What is needed: Each time a line of the listing holds "height", copy that line.

The input:
= = = = =

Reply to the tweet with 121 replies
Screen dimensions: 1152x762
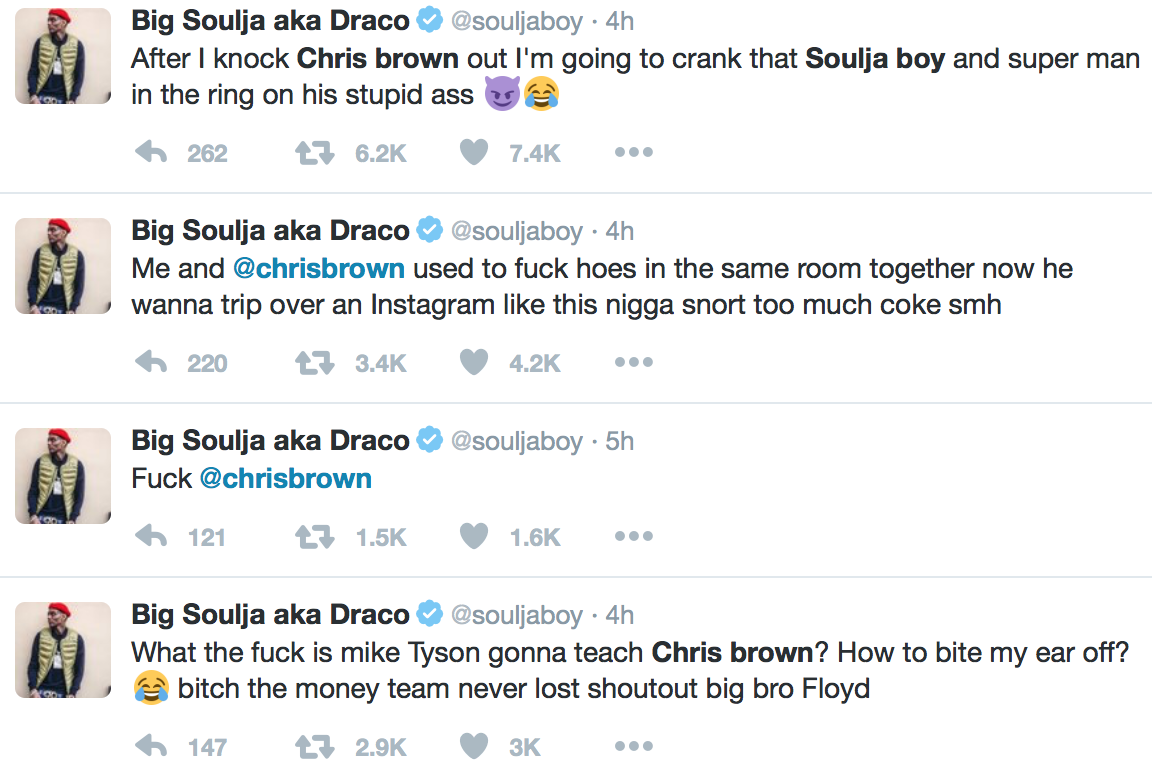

= = = = =

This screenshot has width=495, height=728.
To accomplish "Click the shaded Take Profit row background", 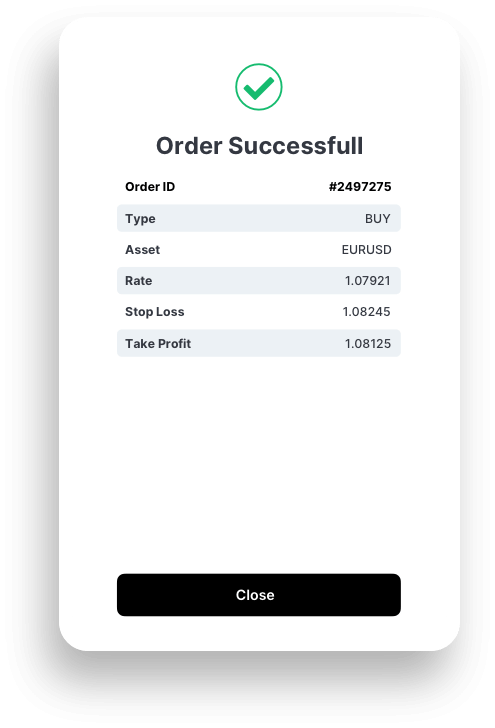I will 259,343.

= = = = =

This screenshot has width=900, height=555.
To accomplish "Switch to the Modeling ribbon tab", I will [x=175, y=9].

= = = = =

Task answer:
This screenshot has width=495, height=728.
This screenshot has width=900, height=555.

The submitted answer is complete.